Le document de la SIP cite les discriminations pratiquées envers certains journalistes dans les invitations à des voyages présidentiels et rappelle la récente protestation des journalistes accrédités auprès de la Casa Rosada contre « les marques répétées d'autoritarisme du porte-parole de la présidence ». Côté gouvernemental, on admet que « la stratégie communicationnelle » du Président consiste pour lui à « s'adresser directement aux gens, à travers des discours et des actes ».
Enfin, la SIP s'inquiète d'un projet de loi sur l'accès à l'information, actuellement débattu à la Chambre des députés, qui « octroie une marge excessive de discrétion aux pouvoirs publics » et pose « l'intérêt légitime » comme critère pour recueillir une information. Dans sa version actuelle, selon la SIP, les personnes morales, dont les médias, seraient soumises à cette loi quitte à encourir des peines administratives, voire de prison. « Cette initiative représente une menace pour la liberté d'expression et le travail des journalistes. »

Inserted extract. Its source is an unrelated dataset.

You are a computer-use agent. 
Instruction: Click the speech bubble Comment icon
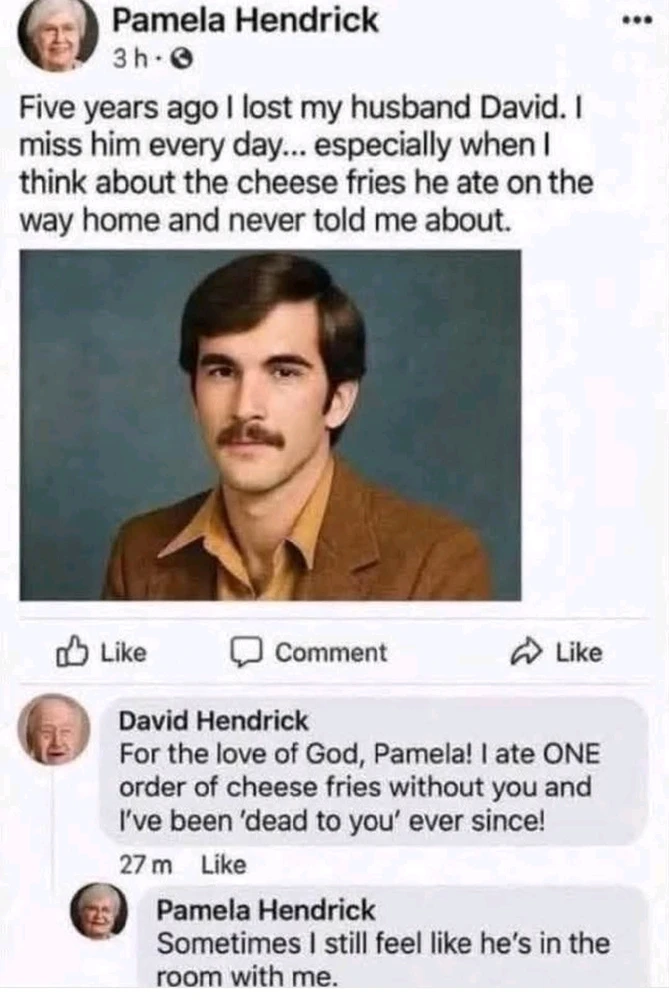[x=246, y=653]
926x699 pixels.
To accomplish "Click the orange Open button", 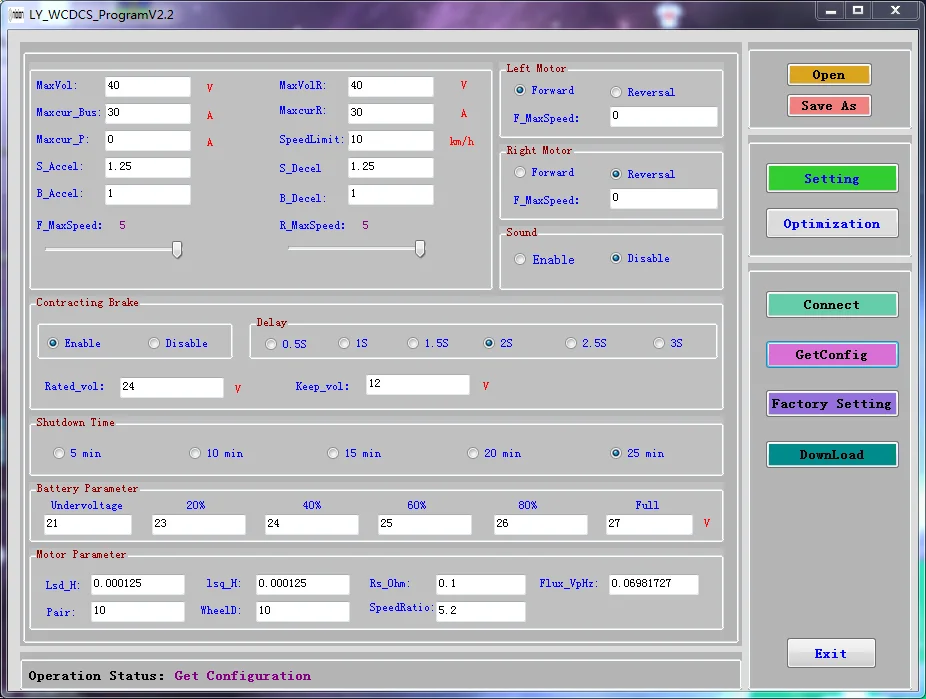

Le 4 mars, la délégation de la SIP, emmenée par son président, le péruvien Alejandro Miró Quesada Cisneros, devait conclure sa mission par une visite dans la province de Neuquén, où le gouvernement local avait voulu contraindre, en août 2004, des journalistes du quotidien Río Negro à révéler leurs sources devant un tribunal. Le journal avait obtenu gain de cause le mois suivant.